Fri 29 May 2015

Residential Conveyancing: CGT for non UK residents

Prior to 6 April 2015, disposals of UK residential property by non residents did not attract UK CGT unlike disposals by UK residents which were subject to UK CGT unless the disposal qualified for relief or was exempt.  The Finance Act 2015 brings non UK resident owners of UK residential property into the UK capital gains tax (CGT) regime.  This took effect from 6 April 2015 and applies to non resident individuals, trusts, partnerships and companies.

Summary of charge

The default position is that for non UK tax residents selling or transferring UK residential property,  the charge only applies to gains arising on or after 6 April 2015 so that for properties owned prior to that date, the properties will be rebased to their market value as at 5 April 2015 for the purposes of calculating the gain.  If a property was held prior to that date, it is possible for the owner to elect to time apportion the gain or to calculate the gain (or loss) with reference to the whole period of ownership. Such an election can be delayed until the disposal is made but is then irrevocable. 

Non resident individuals will have the benefit of an annual exemption (£11,100 for 2015/16). The tax rate will be 18% or 28% depending on overall levels of income and gains in any given tax year. For non resident trusts, the tax rate is 28% and, as with UK resident trusts, trustees will have an annual exemption equivalent to 50% of that which applies to individuals. 

Executors of a deceased person who was non UK resident will also be brought into this regime with any tax being charged at a rate of 28%. An annual exemption is available for a disposal made in the tax year of death or in the following two tax years. 

As well as sales of UK property, transfers of title even if for no consideration, are also caught and will trigger a requirement to report the disposal to HMRC (even if no tax is due). 


It is crucial that solicitors acting for a non resident are aware of the reporting requirements and advise clients accordingly. Any disposal by a non resident must be reported to HMRC within 30 days of the completion date. This is the case even if (1) there is no gain, (2) where there is a loss, (3) where the transfer qualifies for relief (such as principal private residence relief) or (4) where the gain is covered by the annual exemption.

The reporting can be done online and should be accompanied by a tax computation. If the non resident is already registered for self assessment, any tax due will be paid in accordance with the usual tax payment deadlines, but if someone is not registered for self assessment and does not therefore complete annual tax returns, any tax due will need to be paid within 30 days of the disposal. 

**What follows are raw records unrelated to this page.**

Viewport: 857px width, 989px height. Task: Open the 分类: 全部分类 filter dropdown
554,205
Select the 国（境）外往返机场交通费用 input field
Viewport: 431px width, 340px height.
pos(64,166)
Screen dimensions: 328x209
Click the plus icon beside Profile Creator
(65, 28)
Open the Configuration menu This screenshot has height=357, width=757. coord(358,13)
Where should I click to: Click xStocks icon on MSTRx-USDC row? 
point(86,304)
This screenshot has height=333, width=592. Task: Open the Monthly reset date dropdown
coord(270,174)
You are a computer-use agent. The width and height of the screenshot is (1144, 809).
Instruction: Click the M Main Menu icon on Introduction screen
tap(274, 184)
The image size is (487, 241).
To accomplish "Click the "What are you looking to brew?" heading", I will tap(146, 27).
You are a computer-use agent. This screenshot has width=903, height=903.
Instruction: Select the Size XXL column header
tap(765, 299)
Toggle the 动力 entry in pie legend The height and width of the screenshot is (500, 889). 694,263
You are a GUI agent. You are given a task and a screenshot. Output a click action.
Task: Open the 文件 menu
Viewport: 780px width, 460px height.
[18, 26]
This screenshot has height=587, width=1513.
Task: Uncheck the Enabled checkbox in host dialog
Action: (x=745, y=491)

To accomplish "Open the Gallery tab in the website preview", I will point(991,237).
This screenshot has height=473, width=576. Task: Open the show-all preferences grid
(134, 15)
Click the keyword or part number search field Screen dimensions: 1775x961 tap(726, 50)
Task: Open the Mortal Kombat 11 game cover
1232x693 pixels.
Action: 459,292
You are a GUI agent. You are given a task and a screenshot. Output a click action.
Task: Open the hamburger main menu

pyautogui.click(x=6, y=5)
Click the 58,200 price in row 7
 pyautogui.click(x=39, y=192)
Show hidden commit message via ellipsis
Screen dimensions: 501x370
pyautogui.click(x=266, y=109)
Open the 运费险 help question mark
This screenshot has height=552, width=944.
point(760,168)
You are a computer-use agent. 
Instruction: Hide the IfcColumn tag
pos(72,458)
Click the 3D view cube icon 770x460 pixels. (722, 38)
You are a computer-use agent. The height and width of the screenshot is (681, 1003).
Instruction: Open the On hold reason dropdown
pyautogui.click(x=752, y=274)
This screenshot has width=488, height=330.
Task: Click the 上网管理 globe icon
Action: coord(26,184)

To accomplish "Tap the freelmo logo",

For those who need to pay the tax within 30 days, once the report has been made online to HMRC, HMRC will send a payment reference and details of how to pay.  Depending on an individual's annual taxable income and how far into the tax year the disposal is made, it may be necessary to estimate the annual taxable income with it then being possible to send in an amended return at a later date. 

If a solicitor or other agent has been asked to deal with the reporting, the client will need to authorise HMRC to liaise with that agent by signing a letter and sending by email to HMRC. 

It's important to note that penalties will apply if a non resident reports a disposal after the 30 day deadline or misses the payment deadline, so care must be taken to deal with the reporting timeously. 

Points to note 

Where a property is jointly owned, each non resident owner needs to report the disposal of their individual share or interest in the property. This is the case even with a transfer of title. 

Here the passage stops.